K.K. Kaushal, Field Director of MTR, said the carcass of the tigress was found on Friday evening by Forest Department staff. As it was nearing dusk, a decision was taken to conduct a post-mortem on the carcass on Saturday. “When we reached the spot on Saturday, we heard the cries of two tiger cubs near the carcass,” said Mr. Kaushal. Following this development, the focus quickly shifted to ensuring the survival of the two cubs, who were males.
“We have two options: one is to send them to a zoo or a facility where they will remain captive. However, it has been decided that we will go with a second option, to raise them in-situ at the tiger reserve and slowly reintroduce them back into the wild,” he said.
Mr.

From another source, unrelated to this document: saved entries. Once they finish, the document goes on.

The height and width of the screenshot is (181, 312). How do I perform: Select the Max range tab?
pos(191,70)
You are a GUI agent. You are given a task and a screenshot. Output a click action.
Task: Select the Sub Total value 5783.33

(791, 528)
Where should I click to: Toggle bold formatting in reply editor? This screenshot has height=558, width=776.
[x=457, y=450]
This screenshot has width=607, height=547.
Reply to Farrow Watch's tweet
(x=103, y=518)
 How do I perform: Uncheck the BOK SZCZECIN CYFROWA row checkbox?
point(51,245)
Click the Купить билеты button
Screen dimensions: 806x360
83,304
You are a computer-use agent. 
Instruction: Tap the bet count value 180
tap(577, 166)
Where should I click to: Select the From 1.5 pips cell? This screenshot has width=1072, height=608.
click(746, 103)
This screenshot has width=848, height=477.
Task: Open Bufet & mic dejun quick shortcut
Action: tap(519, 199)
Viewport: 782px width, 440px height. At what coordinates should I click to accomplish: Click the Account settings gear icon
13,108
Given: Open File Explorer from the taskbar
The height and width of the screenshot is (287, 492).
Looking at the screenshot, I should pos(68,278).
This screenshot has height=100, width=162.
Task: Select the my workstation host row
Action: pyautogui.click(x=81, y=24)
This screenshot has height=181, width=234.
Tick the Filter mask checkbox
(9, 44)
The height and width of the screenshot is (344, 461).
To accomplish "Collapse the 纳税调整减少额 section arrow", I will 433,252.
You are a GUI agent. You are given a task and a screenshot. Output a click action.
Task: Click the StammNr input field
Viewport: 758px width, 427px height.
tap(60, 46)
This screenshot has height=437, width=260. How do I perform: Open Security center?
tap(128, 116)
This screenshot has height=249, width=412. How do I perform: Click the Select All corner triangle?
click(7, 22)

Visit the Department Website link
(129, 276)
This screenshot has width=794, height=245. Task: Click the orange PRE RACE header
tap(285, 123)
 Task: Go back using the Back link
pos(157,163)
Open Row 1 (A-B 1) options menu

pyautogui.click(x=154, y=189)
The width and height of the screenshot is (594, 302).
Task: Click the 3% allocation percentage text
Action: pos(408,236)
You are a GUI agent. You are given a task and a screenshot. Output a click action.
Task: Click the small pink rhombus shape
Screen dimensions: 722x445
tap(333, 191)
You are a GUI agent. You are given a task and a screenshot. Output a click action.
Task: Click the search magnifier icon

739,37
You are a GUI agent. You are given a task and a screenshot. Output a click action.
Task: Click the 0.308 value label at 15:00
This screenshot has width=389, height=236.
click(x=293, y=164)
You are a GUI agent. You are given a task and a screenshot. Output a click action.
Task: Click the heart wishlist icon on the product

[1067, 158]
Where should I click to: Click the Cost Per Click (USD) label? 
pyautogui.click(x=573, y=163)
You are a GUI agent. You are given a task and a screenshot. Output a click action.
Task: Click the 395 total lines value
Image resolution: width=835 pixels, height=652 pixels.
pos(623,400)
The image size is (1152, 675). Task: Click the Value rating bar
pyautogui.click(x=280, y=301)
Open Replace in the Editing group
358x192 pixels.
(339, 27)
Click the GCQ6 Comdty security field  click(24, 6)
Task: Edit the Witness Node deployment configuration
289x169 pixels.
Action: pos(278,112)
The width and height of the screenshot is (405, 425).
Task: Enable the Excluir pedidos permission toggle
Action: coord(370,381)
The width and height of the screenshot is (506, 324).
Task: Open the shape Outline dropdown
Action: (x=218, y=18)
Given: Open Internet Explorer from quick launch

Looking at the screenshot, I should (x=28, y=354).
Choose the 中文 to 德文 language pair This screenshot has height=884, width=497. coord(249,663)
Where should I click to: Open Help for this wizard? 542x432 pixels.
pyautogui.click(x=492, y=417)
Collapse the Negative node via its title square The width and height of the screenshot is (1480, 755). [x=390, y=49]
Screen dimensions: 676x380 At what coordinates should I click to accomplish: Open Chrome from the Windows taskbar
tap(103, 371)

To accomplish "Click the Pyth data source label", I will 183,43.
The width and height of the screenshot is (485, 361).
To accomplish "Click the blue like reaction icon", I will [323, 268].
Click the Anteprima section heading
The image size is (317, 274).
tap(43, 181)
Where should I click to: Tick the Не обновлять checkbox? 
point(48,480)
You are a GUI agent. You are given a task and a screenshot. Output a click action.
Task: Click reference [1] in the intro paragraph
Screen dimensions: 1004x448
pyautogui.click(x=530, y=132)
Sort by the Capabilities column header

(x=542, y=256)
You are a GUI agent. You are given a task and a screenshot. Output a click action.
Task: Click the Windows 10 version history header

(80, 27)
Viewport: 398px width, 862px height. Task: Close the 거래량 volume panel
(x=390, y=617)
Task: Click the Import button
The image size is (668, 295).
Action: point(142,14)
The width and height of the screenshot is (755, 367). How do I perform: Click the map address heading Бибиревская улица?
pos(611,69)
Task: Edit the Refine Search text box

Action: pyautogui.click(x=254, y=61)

Kaushal said that efforts would be taken to minimise the contact the two cubs would have with humans till the time of their release, which will be after they reach two years of age. “We have the expertise to give the two cubs a chance at becoming wild tigers, so we will do our best to make this a reality,” he said.
The circumstances surrounding the death of the adult tigress remain a mystery, with no obvious external signs of injury. Forest Department officials refused to rule out the possibility of the animal being poisoned, and said that only a post-mortem would throw more light on the cause of death. The post-mortem is to be performed by Saturday evening.
Tensions have been high in the area where the tiger was found dead, after a woman was mauled to death during an accidental encounter with a tiger a few months ago.
Following this, five Asiatic wild dogs died after they had fed on the carcass of a wild animal which is suspected to have been poisoned by locals. Till date, no arrests have been made in the case, which activists claim was retaliation by local residents targeted at tigers in the region.